Across all entries below, how many lines include "computer"? Only the number, please.

───── Data to examine

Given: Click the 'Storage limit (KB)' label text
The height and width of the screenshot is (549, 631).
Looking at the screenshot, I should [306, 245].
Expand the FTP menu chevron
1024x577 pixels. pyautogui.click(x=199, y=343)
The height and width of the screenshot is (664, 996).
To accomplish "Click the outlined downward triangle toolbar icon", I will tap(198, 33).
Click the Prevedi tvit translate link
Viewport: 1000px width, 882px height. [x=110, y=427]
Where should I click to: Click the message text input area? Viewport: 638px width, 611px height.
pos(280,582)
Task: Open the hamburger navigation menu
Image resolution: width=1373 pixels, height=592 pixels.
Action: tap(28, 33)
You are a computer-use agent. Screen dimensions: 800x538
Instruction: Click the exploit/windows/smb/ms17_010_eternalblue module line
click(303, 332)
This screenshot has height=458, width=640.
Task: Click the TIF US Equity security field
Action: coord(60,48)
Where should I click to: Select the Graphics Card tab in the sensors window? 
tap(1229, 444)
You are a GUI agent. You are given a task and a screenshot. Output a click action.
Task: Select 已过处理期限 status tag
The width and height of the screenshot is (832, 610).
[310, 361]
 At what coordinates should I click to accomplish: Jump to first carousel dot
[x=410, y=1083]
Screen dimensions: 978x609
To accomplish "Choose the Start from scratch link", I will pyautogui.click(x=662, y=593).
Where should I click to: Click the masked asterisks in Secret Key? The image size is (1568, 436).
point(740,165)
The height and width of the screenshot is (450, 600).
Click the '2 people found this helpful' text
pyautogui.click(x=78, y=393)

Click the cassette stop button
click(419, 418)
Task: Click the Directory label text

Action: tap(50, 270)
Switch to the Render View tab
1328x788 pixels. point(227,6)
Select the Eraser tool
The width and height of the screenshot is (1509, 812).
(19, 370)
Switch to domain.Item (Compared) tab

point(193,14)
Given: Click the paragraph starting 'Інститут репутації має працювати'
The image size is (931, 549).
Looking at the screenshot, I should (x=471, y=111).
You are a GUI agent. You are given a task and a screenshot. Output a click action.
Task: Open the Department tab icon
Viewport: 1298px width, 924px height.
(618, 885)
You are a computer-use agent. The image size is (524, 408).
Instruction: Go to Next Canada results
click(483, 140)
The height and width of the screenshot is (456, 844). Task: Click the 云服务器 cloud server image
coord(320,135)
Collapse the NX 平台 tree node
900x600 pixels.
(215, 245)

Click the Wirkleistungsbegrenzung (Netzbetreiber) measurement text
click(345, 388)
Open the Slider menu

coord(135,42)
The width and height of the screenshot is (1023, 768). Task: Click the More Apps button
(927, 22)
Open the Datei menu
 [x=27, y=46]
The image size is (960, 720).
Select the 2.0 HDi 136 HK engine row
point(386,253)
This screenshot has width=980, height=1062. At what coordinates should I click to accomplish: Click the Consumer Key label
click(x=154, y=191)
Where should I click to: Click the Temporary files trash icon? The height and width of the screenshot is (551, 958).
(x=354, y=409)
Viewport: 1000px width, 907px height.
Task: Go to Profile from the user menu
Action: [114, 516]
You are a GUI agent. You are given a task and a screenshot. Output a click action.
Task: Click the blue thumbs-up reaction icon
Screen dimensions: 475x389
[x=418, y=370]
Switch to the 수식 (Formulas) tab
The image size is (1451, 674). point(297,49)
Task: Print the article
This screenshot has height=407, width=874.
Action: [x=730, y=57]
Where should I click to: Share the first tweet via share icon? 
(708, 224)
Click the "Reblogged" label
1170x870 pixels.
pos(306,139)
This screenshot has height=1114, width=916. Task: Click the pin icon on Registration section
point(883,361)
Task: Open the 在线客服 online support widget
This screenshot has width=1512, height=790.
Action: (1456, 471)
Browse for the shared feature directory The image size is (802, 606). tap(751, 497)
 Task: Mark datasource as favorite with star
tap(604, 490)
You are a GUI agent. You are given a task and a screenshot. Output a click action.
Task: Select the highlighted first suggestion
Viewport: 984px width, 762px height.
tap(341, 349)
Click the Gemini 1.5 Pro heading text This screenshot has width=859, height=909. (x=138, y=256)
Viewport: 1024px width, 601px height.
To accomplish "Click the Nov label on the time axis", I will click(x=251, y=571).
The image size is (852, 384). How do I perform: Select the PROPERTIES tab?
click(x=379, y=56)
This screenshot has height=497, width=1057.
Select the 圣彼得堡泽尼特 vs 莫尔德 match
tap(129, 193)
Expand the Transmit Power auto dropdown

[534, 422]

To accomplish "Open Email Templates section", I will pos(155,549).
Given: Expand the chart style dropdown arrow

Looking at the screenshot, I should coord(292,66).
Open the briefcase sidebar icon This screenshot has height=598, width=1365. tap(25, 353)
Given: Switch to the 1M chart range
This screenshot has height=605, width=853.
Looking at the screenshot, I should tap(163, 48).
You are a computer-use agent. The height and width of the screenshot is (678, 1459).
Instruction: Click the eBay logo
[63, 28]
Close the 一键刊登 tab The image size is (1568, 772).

──────────

| Answer to this task |
3